Work instructions:
Only the lines with the string "computer" are needed; return each of them from the entries below.
Records for the exercise section start
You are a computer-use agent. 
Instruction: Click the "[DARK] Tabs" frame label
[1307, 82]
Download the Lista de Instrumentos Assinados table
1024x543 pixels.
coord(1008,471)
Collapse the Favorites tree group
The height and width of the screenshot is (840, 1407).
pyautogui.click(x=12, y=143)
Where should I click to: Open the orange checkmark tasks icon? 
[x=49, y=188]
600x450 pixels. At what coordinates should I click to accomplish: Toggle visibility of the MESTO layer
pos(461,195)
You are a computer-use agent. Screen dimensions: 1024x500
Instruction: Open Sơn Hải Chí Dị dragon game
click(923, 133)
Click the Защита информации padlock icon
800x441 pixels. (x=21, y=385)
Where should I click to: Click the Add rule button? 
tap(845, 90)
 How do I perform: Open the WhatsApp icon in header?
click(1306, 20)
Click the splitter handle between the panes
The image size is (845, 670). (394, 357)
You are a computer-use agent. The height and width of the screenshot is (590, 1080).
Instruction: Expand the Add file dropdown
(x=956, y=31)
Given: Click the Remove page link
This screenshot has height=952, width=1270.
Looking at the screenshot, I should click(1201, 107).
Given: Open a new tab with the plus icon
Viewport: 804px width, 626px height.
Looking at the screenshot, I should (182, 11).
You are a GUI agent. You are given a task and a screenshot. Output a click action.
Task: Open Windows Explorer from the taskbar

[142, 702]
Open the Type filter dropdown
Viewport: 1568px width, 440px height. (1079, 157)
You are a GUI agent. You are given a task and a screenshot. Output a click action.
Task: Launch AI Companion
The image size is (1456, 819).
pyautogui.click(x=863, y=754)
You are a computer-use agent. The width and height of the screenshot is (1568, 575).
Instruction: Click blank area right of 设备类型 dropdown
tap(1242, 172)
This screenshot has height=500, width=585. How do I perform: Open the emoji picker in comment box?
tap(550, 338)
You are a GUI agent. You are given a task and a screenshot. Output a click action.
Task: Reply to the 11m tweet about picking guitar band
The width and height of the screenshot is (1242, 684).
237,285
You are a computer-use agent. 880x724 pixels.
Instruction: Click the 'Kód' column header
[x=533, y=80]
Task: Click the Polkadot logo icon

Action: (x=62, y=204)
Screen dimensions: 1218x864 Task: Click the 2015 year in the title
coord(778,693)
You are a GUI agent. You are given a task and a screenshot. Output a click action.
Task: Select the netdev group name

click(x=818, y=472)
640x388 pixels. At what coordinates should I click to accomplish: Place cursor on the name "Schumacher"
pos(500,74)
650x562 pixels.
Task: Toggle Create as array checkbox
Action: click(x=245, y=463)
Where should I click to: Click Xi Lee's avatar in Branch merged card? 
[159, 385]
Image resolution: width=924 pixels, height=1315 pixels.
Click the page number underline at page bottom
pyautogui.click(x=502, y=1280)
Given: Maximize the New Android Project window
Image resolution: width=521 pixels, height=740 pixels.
Records for the exercise section end
Exercise result:
You are a computer-use agent. 
You are a computer-use agent. Screen dimensions: 1024x500
You are a computer-use agent. The height and width of the screenshot is (590, 1080).
You are a computer-use agent. The width and height of the screenshot is (1568, 575).
You are a computer-use agent. 880x724 pixels.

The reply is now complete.